Or more to the point, are you right for Cuba? 

Cuba isn’t easy. Things break. Things don’t exist. Things don’t always make sense and things can go very, very slowly. We are increasingly playing host to visitors who haven’t done their cultural research before their experience with us and so wanted to put together this blog post to tell you guys about the reality of this barmy island to help prepare you – mentally and physically!

Take note of the many complexities behind this photogenic & brilliant island


Transport 

Cuba doesn’t have smooth roads, fact. The people may pay their taxes but the government doesn’t put the money back into the public roads. The majority of the cars date back to the 40’s and 50’s, and many only still running thanks to the incredible innovation of the Cuban people. Expect bumps, expect breakdowns. It happens, it’s normal, there’s nothing we can do about it.

Whilst we always work with ‘high quality’ classic cars (and they are truly the best you’ll find), I guarantee that it won’t be as comfortable as your new BMW with heated seats. You won’t glide elegantly around the island but instead will weave in and out of the potholes as you share the ‘motorway’ with horses and carts. When you arrive in Viñales after your three hour journey from Havana and we ask ‘how was your journey?’, please don’t blame or penalise us for for your sore bottoms. Expect it, embrace it and enjoy it – it’s part of the experience of Cuba!


Toilet facilities

If you’re in the middle of the countryside in the middle of rural Cuba, you might imagine that the plumbing system may not be so strong. Whilst we always try to provide toilet paper, a clean floor, a toilet basin and a full-length lockable door, be aware that these things are considered luxury in the middle of the countryside, in a country where these things are generally hard to come by and very expensive.

So before you ask us “how do I flush the toilet?” – you just don’t, and you don’t have to worry about it either! Do your business, without shame, and we’ll come along and throw some water down there every so often. You’re traveling rural Cuba – it’s time to lose your inhibitions and go with the flow.

------

* _Actions to take_:
• a. According to the Cuba post, how long is the journey from Havana to Viñales?
• b. Does each statement agree with the Cuba post? Answer yes or no for each, quoting the deciding words. (i) Most of the cars date from the 1940s and 1950s. (ii) The government reinvests tax money in the public roads. (iii) In the countryside, things like toilet paper and a lockable door count as luxuries.
• c. Carry on the Cuba post past its last line, in the same voice and style.
The entries after the Cuba post aren't needed for anything here.

* _Extracted data_:
------

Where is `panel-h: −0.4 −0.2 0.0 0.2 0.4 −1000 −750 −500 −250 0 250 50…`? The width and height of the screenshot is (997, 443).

------

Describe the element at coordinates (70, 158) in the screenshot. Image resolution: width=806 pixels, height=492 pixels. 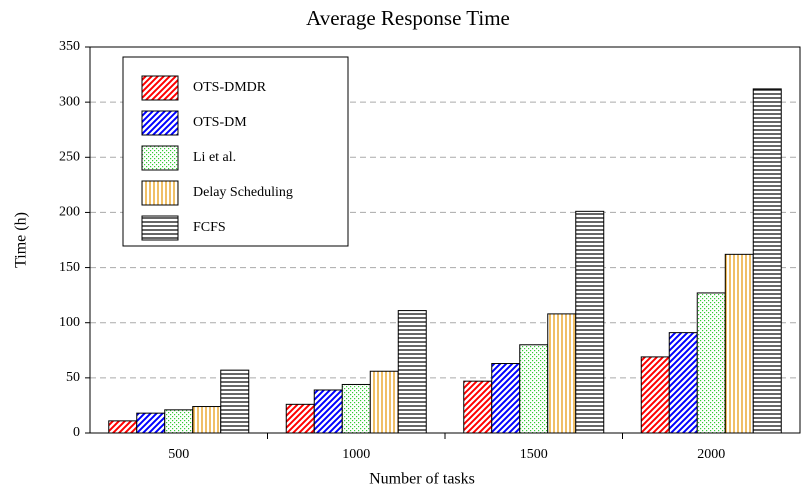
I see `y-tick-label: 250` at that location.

------

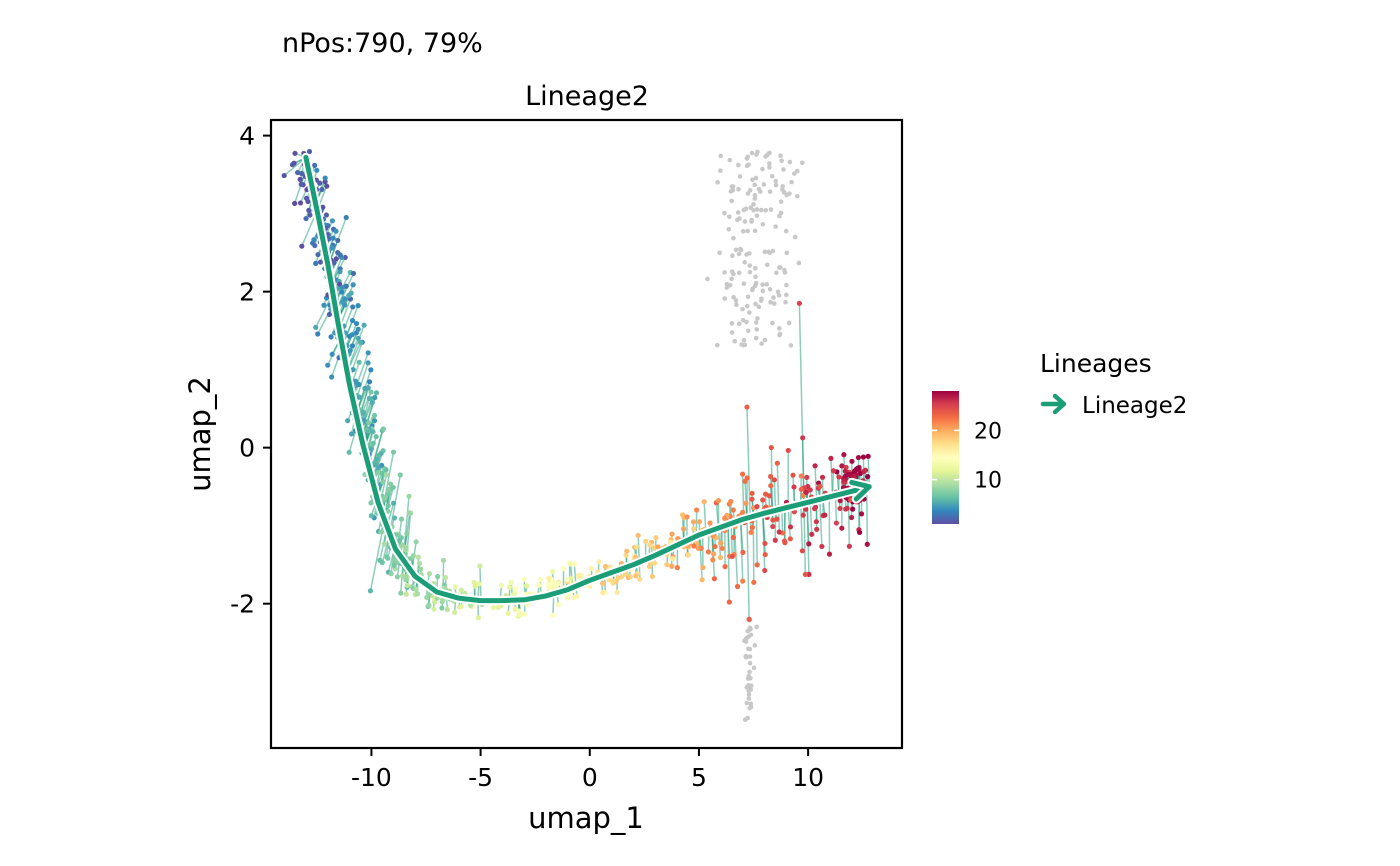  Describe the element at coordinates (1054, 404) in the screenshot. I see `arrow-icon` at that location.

------

* _Answers below_:
• a. Three hours.

• b.
(i) Yes: "The majority of the cars date back to the 40’s and 50’s"
(ii) No: "the government doesn’t put the money back into the public roads"
(iii) Yes: "these things are considered luxury in the middle of the countryside"

• c.
It’s not all blue skies and palm trees


Internet

Too many times people have arrived to the farm in the middle of the national park, where there isn’t even electricity, and asked us what the WiFi password is. This is wrong on two levels: firstly, did you know Cuba doesn’t have much accessible internet connection? Secondly, do you know that internet would require electricity?

FYI Viñales actually has much stronger and more common internet connections than Havana, which is another reason why you should come for a couple of days if you need to do your daily post on Instagram. Almost every bar and even many casa particulares now have Wifi connection. You won’t find that so easily in Havana, yet. 


Food & drink

Our farm is 5km deep into the national park. Every day, sometimes twice, the workers do a trip in the horse & cart to bring in the food and drink. When things run out, they run out. This means that even bottled water can sometimes run out. Whilst everyone sincerely does their very best, sometimes there just isn’t even bottled water to bring. If tourism has been high that particular week, even the shops can sell out of water. It’s one of those delights of Cuba, and it just can’t be helped. You can either go thirsty, drink a coconut water, a natural fruit juice, or whatever we have (we’ll definitely have something!), but please think about our surroundings before writing us a bad review. 

That being said, only a handful of times in three years have we been left waiting for water. The team are organised and efficient – which you won’t always find in Cuba – so don’t go thinking you’ll go hungry. Nine times out of ten you won’t be able to finish the food put out in front of you, and you’ll go away baffled by why everyone says the food in Cuba is bad.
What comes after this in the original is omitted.